If the Smart Review button appears on your main Units page, that means you have phrases that are “due for review”. As you continue to review over the long-term, your phrases will gradually (and automatically) move up through these categories until they are mastered. But you are free to make these changes manually if you feel a phrase is in the wrong category. Or, if there are specific phrases in the list you’d like to practice right now, selecting at least 4 will allow you to start your own Custom Review.
I’ve been reviewing a lot! Why is the number of phrases “due for review” still going up?
If you’ve been a member for a while and are just starting Smart Review, it may be overwhelming to see thousands of phrases to review! Don’t worry so much about the number. The most important thing is to get into the habit of doing regular reviews to help your brain store what it’s learning. (Keep in mind that you can use that Manage Phrases section if you want to mark any as Removed or Mastered.)

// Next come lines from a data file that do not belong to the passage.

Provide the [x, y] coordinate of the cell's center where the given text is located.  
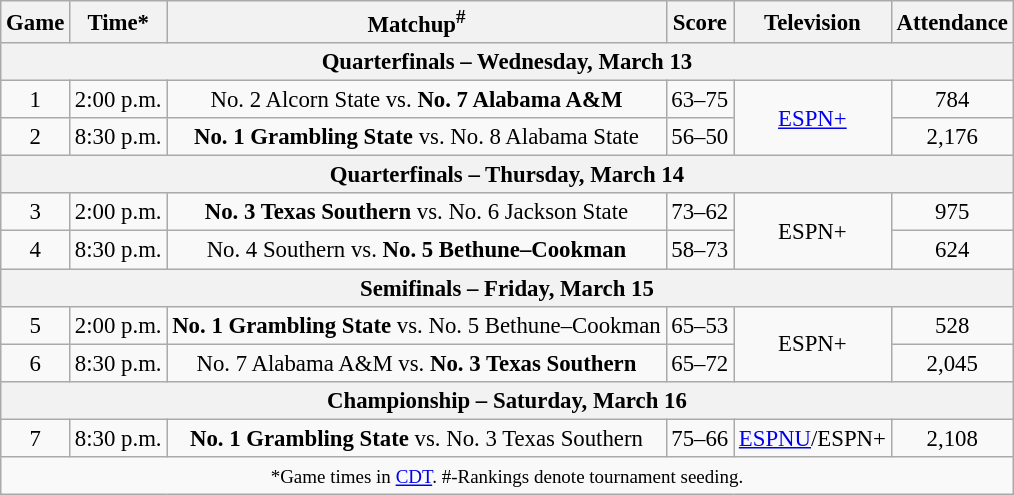
6 [36, 363]
ESPNU/ESPN+ [813, 438]
63–75 [700, 100]
528 [952, 325]
5 [36, 325]
65–72 [700, 363]
No. 7 Alabama A&M vs. No. 3 Texas Southern [416, 363]
*Game times in CDT. #-Rankings denote tournament seeding. [507, 476]
Quarterfinals – Wednesday, March 13 [507, 62]
No. 3 Texas Southern vs. No. 6 Jackson State [416, 213]
2,045 [952, 363]
975 [952, 213]
624 [952, 250]
Television [813, 22]
3 [36, 213]
Attendance [952, 22]
Time* [118, 22]
Score [700, 22]
2,176 [952, 137]
No. 1 Grambling State vs. No. 8 Alabama State [416, 137]
Matchup# [416, 22]
2,108 [952, 438]
No. 4 Southern vs. No. 5 Bethune–Cookman [416, 250]
Game [36, 22]
No. 1 Grambling State vs. No. 5 Bethune–Cookman [416, 325]
75–66 [700, 438]
4 [36, 250]
56–50 [700, 137]
Championship – Saturday, March 16 [507, 400]
2 [36, 137]
Semifinals – Friday, March 15 [507, 288]
784 [952, 100]
No. 2 Alcorn State vs. No. 7 Alabama A&M [416, 100]
58–73 [700, 250]
65–53 [700, 325]
1 [36, 100]
No. 1 Grambling State vs. No. 3 Texas Southern [416, 438]
7 [36, 438]
73–62 [700, 213]
Quarterfinals – Thursday, March 14 [507, 175]
Scan for the cell matching the given text and deliver its (x, y) coordinate at center. 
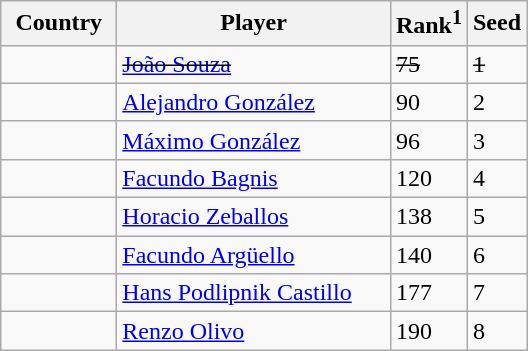
6 (496, 255)
3 (496, 140)
177 (428, 293)
2 (496, 102)
96 (428, 140)
7 (496, 293)
4 (496, 178)
Máximo González (254, 140)
1 (496, 64)
140 (428, 255)
Rank1 (428, 24)
Facundo Bagnis (254, 178)
Country (59, 24)
Horacio Zeballos (254, 217)
Seed (496, 24)
Alejandro González (254, 102)
João Souza (254, 64)
138 (428, 217)
Player (254, 24)
5 (496, 217)
90 (428, 102)
8 (496, 331)
Hans Podlipnik Castillo (254, 293)
Facundo Argüello (254, 255)
190 (428, 331)
120 (428, 178)
75 (428, 64)
Renzo Olivo (254, 331)
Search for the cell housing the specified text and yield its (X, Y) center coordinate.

Here’s why the number fluctuates… Every time you do another lesson in the Units section, more phrases appear in your “New Phrases”. The system keeps track of whether or not you got each phrase right or wrong the last time you saw it. Each time you get one right, it gradually increases the interval in between when it shows you that phrase again in Smart Review (i.e. when it’s due for review). At first, the interval is very short — it will show you the phrase again right away to help store it in your memory. But then, when you get it right a second time, it will wait a bit longer before adding it to your review again, and so on.
Eventually, the phrase will graduate to Short-Term Memory, then Long-Term Memory, then Mastered. This means the phrases “due for review” can come from any level. In the beginning, there will be a lot of phrases due for review because they still have short intervals until you get each one correct a few more times.

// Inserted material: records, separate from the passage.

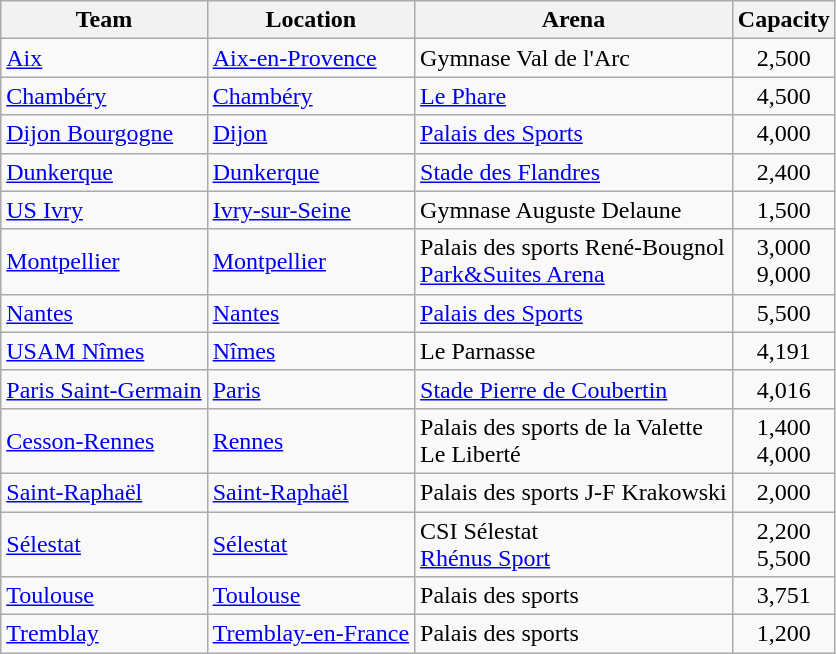
2,400 [784, 172]
1,500 [784, 210]
Dijon Bourgogne [104, 134]
2,200 5,500 [784, 544]
4,000 [784, 134]
Cesson-Rennes [104, 440]
US Ivry [104, 210]
Ivry-sur-Seine [310, 210]
1,400 4,000 [784, 440]
Palais des sports J-F Krakowski [574, 492]
Gymnase Val de l'Arc [574, 58]
Location [310, 20]
2,500 [784, 58]
Gymnase Auguste Delaune [574, 210]
Dijon [310, 134]
4,016 [784, 389]
Tremblay-en-France [310, 634]
CSI SélestatRhénus Sport [574, 544]
Paris Saint-Germain [104, 389]
1,200 [784, 634]
Paris [310, 389]
Capacity [784, 20]
Stade des Flandres [574, 172]
3,000 9,000 [784, 262]
4,191 [784, 351]
Tremblay [104, 634]
Aix [104, 58]
Rennes [310, 440]
Le Phare [574, 96]
4,500 [784, 96]
Palais des sports René-BougnolPark&Suites Arena [574, 262]
3,751 [784, 596]
Arena [574, 20]
2,000 [784, 492]
Le Parnasse [574, 351]
Aix-en-Provence [310, 58]
Team [104, 20]
USAM Nîmes [104, 351]
Stade Pierre de Coubertin [574, 389]
5,500 [784, 313]
Palais des sports de la ValetteLe Liberté [574, 440]
Nîmes [310, 351]
Locate the cell with the specified text and output its (X, Y) center coordinate. 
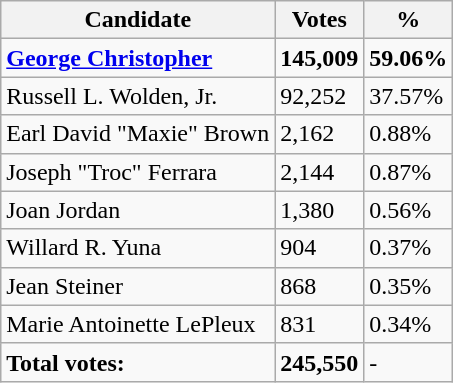
% (408, 20)
868 (320, 286)
831 (320, 324)
Joseph "Troc" Ferrara (138, 172)
Russell L. Wolden, Jr. (138, 96)
0.34% (408, 324)
37.57% (408, 96)
Willard R. Yuna (138, 248)
0.35% (408, 286)
2,144 (320, 172)
0.88% (408, 134)
- (408, 362)
245,550 (320, 362)
Total votes: (138, 362)
59.06% (408, 58)
1,380 (320, 210)
Marie Antoinette LePleux (138, 324)
George Christopher (138, 58)
904 (320, 248)
Jean Steiner (138, 286)
0.56% (408, 210)
Candidate (138, 20)
Joan Jordan (138, 210)
Earl David "Maxie" Brown (138, 134)
92,252 (320, 96)
0.37% (408, 248)
0.87% (408, 172)
145,009 (320, 58)
Votes (320, 20)
2,162 (320, 134)
Extract the [x, y] coordinate from the center of the cell holding the provided text.  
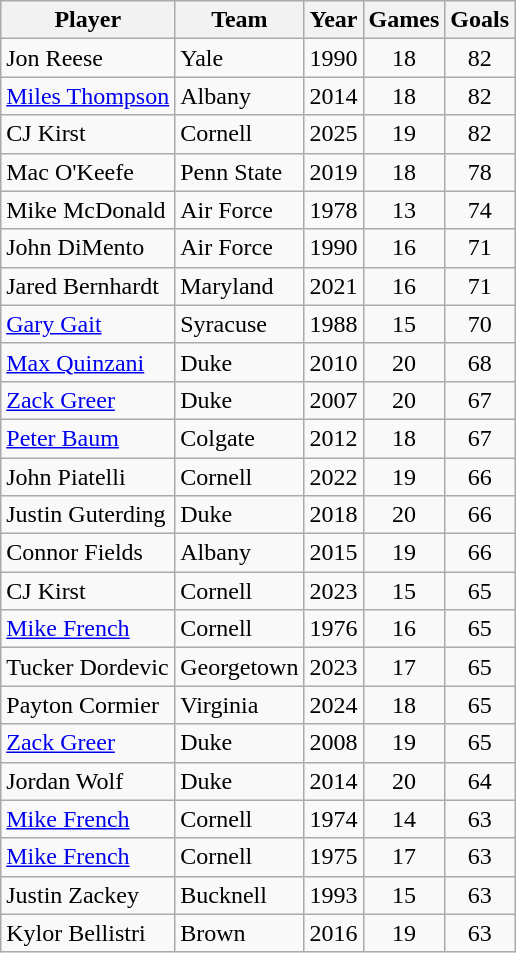
2016 [334, 933]
Maryland [240, 286]
78 [480, 172]
2025 [334, 134]
Max Quinzani [88, 362]
70 [480, 324]
2010 [334, 362]
John Piatelli [88, 477]
64 [480, 781]
14 [404, 819]
Miles Thompson [88, 96]
2021 [334, 286]
Colgate [240, 438]
Bucknell [240, 895]
13 [404, 210]
1974 [334, 819]
Mike McDonald [88, 210]
1988 [334, 324]
Jordan Wolf [88, 781]
1975 [334, 857]
Tucker Dordevic [88, 667]
Team [240, 20]
Peter Baum [88, 438]
Brown [240, 933]
2007 [334, 400]
Gary Gait [88, 324]
Kylor Bellistri [88, 933]
1978 [334, 210]
Jared Bernhardt [88, 286]
Games [404, 20]
Connor Fields [88, 553]
Jon Reese [88, 58]
2018 [334, 515]
Year [334, 20]
68 [480, 362]
2024 [334, 705]
John DiMento [88, 248]
2019 [334, 172]
2008 [334, 743]
Mac O'Keefe [88, 172]
2012 [334, 438]
Goals [480, 20]
Player [88, 20]
Georgetown [240, 667]
Syracuse [240, 324]
2015 [334, 553]
2022 [334, 477]
Payton Cormier [88, 705]
Penn State [240, 172]
Justin Zackey [88, 895]
1993 [334, 895]
Virginia [240, 705]
Justin Guterding [88, 515]
Yale [240, 58]
1976 [334, 629]
74 [480, 210]
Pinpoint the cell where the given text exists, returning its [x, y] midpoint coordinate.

The goal is that eventually you can remember each phrase even if months have passed before you saw it last, suggesting that it’s truly “Mastered”. These increasing intervals are designed to help your memory by showing you the phrase right before your brain would normally forget it, to help keep it “active” in a sense.
Give Spaced Repetition A Try!
In short, Smart Review helps you keep your hard-earned skills from fading. We hope you find a good place for spaced repetition in your European Portuguese tool belt, along with our other content and your real-life experiences. If you’re already a logged-in member, you can use these links to access it:
Once you’re logged in, when you have phrases to review, a button will show up inside your Units page. You can also access Smart Review from the Learn menu along the top of the page.